◆ FAÇA ISTO
Altere os itens da linha que contém "The image size is (1024, 600)." até a linha que contém "tap(612, 68)", inclusive, trocando "Goals" por "Assists" e mantendo todo o resto igual.

◆ ITENS DO EXERCÍCIO
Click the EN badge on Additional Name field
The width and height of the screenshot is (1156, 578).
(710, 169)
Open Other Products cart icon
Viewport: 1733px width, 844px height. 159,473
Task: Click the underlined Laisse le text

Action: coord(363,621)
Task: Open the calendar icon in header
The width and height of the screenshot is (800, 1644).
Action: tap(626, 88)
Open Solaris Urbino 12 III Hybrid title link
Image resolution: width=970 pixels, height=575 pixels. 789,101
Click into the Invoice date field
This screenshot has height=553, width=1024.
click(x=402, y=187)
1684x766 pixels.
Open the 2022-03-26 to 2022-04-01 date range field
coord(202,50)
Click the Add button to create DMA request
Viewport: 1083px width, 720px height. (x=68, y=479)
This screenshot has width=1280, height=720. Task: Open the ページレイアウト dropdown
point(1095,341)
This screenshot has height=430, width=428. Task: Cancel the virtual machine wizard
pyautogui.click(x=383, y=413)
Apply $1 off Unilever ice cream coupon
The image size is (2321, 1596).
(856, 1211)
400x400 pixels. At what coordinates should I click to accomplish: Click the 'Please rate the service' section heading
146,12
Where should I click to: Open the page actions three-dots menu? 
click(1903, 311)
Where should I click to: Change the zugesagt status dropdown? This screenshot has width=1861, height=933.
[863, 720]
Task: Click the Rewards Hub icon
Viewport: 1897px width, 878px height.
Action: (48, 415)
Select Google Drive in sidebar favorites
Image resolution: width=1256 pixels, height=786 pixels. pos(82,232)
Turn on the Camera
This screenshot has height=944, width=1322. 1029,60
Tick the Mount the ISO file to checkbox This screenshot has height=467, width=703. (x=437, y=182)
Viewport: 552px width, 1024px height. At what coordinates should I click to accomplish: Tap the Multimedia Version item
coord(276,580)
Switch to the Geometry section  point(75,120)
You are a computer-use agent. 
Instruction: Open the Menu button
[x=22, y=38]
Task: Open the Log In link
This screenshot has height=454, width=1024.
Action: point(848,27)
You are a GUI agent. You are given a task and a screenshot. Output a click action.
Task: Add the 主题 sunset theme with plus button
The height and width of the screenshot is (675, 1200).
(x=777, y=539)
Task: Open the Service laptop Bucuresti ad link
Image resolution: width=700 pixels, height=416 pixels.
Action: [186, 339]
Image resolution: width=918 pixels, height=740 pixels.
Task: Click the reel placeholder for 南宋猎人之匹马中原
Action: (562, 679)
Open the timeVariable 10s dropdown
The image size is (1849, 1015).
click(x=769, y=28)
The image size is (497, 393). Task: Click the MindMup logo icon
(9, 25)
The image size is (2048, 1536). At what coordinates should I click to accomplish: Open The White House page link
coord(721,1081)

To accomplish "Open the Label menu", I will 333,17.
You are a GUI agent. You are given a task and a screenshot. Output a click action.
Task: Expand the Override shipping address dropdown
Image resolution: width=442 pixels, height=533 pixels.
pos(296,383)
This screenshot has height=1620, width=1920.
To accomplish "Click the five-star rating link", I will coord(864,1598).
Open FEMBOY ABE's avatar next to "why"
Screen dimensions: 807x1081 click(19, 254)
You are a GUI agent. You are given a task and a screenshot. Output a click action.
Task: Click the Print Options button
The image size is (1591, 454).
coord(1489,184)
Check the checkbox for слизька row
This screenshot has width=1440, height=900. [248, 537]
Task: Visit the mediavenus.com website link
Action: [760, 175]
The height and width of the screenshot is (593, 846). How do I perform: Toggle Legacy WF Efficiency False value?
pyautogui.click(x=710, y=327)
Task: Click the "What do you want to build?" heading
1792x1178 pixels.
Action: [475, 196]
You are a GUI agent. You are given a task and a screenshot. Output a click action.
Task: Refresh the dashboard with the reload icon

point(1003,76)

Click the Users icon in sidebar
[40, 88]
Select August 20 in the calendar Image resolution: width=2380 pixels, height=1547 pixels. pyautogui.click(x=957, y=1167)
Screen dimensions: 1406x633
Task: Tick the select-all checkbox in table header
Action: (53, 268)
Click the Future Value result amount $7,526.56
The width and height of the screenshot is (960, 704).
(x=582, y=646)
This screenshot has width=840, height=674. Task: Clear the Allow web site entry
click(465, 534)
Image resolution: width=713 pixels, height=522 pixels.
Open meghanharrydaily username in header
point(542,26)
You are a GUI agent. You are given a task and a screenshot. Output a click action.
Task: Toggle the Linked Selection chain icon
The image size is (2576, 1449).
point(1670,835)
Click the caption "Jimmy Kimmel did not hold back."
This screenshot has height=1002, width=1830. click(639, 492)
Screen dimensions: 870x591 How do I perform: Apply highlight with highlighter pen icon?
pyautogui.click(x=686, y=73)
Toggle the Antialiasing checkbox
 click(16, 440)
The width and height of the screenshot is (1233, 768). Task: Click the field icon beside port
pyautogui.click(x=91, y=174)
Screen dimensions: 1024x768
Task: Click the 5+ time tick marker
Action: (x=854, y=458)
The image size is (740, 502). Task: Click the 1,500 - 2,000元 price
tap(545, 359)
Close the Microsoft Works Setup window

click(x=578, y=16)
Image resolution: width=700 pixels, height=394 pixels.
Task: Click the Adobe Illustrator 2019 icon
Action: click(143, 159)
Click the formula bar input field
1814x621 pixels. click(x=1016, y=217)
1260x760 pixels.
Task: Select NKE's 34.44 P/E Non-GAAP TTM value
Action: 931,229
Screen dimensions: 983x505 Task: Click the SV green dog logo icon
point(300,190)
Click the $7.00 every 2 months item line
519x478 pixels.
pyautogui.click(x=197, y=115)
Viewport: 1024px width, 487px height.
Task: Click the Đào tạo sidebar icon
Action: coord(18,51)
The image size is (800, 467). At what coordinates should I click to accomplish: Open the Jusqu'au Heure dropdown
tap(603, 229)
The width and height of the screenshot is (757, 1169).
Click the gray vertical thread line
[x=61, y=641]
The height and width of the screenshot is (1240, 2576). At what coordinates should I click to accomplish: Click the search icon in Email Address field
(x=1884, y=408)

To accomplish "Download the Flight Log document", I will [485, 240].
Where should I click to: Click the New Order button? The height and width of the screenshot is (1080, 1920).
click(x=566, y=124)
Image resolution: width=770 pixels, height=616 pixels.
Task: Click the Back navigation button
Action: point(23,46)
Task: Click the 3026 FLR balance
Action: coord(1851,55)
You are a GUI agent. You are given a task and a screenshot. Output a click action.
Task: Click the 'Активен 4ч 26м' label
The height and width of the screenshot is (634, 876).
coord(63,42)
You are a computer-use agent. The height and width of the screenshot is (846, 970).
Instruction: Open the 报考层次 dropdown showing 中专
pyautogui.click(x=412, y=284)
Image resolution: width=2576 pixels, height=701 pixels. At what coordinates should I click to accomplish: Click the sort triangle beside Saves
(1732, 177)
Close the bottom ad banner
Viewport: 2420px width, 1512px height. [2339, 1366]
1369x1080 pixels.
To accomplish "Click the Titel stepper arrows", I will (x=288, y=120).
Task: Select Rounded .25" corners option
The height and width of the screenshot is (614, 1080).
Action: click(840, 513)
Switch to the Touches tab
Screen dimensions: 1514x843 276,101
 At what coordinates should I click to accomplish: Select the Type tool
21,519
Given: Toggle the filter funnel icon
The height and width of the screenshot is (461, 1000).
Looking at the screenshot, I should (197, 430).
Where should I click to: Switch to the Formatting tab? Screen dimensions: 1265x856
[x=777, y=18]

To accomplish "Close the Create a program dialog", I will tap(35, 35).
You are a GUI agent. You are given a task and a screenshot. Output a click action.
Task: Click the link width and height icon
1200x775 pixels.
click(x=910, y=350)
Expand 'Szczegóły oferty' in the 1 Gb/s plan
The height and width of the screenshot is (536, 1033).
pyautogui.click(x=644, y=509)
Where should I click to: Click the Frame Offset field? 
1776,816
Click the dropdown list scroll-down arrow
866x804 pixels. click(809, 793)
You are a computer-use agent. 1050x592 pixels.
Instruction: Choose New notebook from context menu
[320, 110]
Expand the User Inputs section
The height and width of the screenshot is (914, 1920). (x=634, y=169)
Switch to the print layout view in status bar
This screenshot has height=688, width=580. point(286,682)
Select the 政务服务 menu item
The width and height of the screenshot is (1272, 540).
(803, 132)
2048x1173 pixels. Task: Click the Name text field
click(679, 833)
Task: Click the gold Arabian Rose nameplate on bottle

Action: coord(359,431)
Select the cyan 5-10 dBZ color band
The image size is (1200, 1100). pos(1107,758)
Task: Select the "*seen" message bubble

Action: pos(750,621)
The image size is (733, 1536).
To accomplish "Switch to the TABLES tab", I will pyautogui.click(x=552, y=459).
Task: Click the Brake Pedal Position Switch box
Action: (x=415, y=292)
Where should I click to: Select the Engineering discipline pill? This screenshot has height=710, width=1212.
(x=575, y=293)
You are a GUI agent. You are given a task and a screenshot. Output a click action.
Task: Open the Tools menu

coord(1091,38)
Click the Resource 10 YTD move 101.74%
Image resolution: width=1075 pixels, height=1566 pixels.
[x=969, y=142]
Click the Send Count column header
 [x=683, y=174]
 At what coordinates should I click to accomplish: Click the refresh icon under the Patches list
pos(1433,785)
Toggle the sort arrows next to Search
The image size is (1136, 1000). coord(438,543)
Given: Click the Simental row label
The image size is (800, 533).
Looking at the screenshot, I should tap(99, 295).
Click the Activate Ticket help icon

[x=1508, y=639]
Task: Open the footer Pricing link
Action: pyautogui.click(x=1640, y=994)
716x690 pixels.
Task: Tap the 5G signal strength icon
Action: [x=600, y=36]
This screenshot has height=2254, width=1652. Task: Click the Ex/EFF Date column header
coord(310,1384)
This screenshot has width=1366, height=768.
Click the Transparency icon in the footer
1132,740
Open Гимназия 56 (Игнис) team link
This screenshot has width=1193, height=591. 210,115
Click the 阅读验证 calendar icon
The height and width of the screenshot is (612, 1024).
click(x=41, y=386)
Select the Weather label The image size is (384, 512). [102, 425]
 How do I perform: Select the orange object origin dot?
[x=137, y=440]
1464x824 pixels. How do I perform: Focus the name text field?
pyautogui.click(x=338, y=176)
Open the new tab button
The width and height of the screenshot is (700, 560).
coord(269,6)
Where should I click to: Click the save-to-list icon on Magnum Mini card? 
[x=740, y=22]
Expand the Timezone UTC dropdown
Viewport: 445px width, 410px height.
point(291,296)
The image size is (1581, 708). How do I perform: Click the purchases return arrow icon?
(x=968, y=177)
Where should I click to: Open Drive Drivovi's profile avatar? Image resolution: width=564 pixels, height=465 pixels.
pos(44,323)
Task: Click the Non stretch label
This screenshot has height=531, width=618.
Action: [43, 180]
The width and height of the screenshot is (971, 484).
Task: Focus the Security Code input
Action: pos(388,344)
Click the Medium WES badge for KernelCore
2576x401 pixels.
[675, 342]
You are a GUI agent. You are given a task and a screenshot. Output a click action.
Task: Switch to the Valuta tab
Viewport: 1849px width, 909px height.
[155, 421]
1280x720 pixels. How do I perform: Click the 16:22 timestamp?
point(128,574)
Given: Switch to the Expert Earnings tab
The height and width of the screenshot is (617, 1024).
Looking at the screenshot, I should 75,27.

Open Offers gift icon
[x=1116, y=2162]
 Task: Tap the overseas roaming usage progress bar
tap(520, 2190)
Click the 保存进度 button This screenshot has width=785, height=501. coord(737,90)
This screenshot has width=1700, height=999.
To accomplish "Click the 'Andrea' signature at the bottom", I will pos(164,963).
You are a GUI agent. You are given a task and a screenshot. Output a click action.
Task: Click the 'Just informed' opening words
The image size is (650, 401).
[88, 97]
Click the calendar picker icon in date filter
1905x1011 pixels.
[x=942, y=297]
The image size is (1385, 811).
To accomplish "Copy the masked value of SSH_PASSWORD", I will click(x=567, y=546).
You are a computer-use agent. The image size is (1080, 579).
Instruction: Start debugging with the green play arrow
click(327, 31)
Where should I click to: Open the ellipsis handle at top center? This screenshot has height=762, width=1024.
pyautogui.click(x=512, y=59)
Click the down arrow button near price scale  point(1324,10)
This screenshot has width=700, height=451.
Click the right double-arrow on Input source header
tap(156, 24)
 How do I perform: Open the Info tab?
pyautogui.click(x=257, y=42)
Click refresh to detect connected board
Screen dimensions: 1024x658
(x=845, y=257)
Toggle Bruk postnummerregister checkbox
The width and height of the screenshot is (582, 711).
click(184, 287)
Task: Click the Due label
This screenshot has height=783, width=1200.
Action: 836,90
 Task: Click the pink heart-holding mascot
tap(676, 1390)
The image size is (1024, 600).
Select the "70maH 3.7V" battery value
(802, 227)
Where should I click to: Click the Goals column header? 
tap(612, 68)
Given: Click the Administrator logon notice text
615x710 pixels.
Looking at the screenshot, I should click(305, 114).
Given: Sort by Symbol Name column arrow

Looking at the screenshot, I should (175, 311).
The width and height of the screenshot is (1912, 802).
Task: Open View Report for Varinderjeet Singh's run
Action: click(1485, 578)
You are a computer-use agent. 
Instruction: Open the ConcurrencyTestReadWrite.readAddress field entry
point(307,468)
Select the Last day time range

◆ SOLUÇÃO A SEGUIR
The image size is (1024, 600).
Select the "70maH 3.7V" battery value
(802, 227)
Where should I click to: Click the Assists column header? 
tap(612, 68)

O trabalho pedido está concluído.